» **REQUIRED ACTION**: Where the line containing "This screenshot has width=842, height=614." appears, start repeating, and continue exactly through the last line below, adding nothing. Include no pictures.

Dataset entries:
◆ ◆ ◆ ◆
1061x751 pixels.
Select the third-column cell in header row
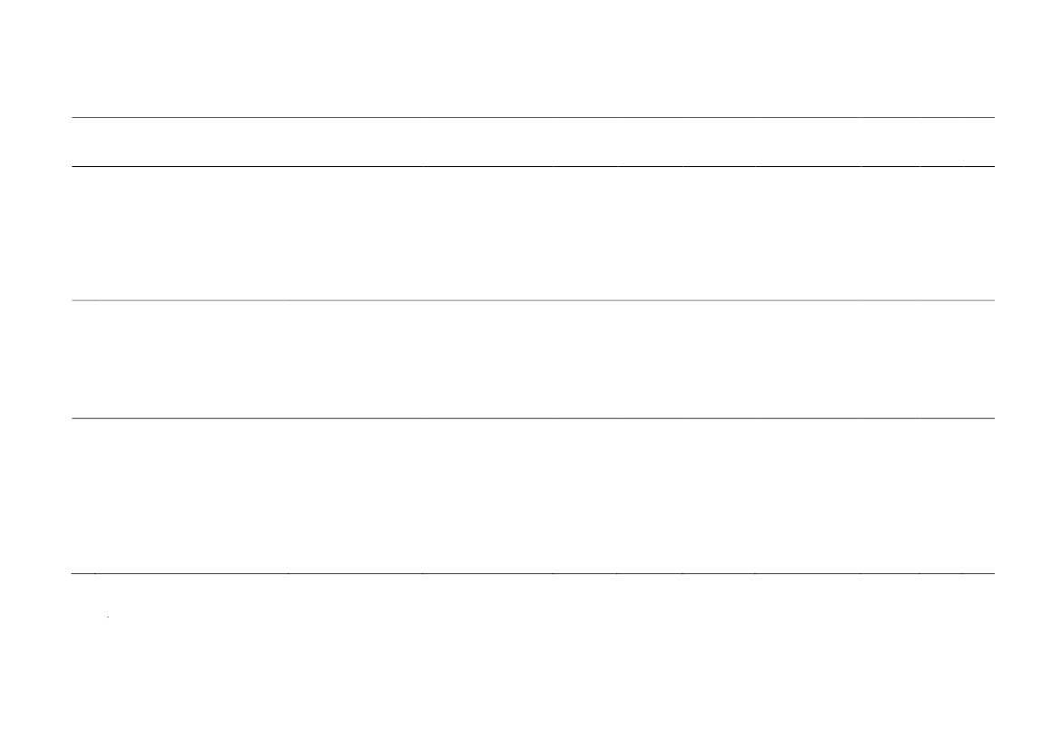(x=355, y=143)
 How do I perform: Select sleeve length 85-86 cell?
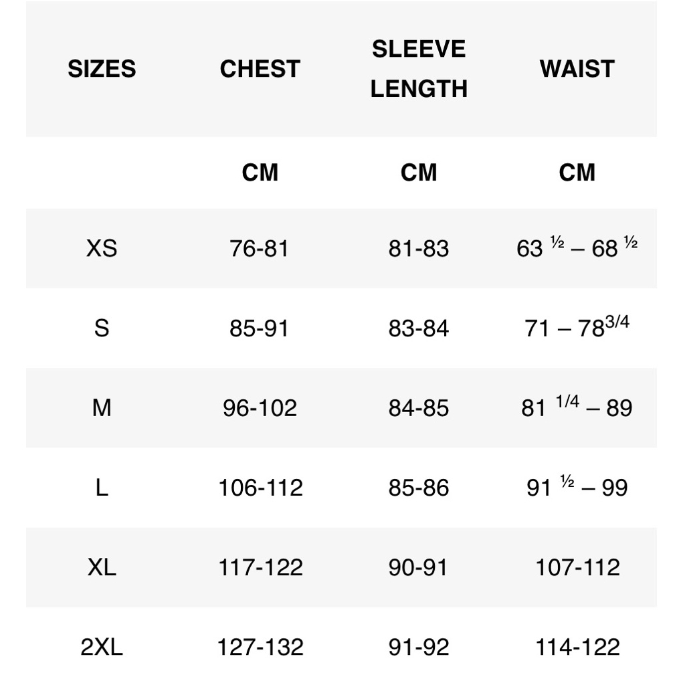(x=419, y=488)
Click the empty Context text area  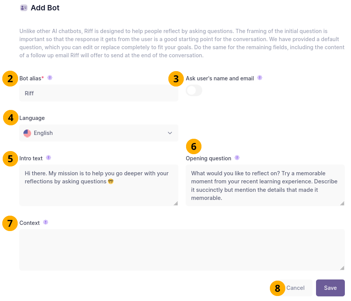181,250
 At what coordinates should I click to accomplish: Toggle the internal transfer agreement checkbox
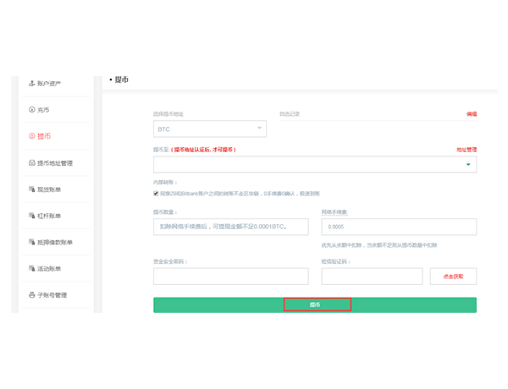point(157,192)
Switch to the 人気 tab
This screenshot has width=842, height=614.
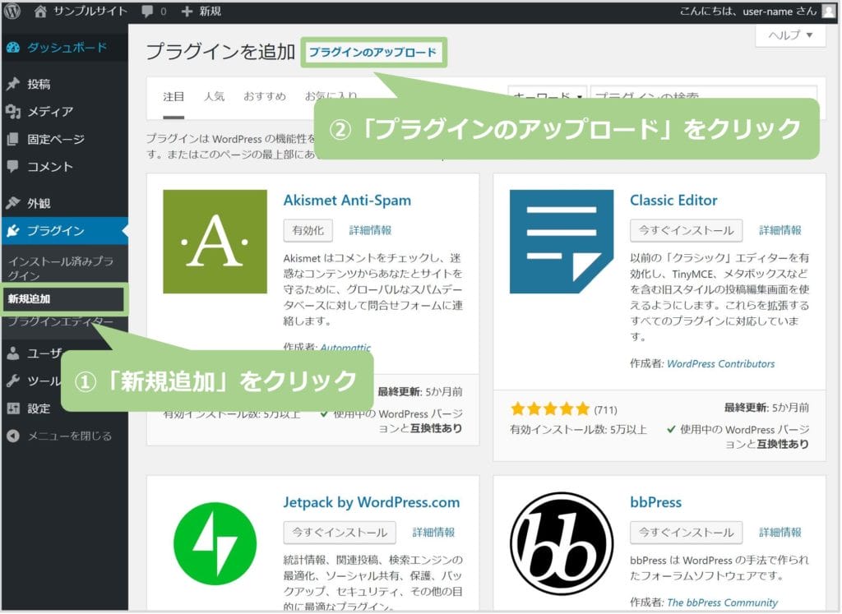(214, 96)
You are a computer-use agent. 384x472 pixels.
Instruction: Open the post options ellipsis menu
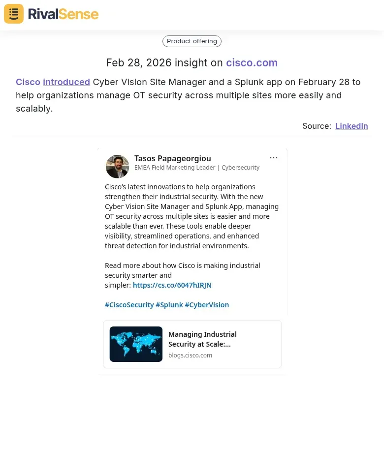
◆ ◆ ◆ ◆
» **RESPONSE AREA**:
This screenshot has width=842, height=614.
(214, 96)
You are a computer-use agent. 384x472 pixels.
Instruction: Open the post options ellipsis menu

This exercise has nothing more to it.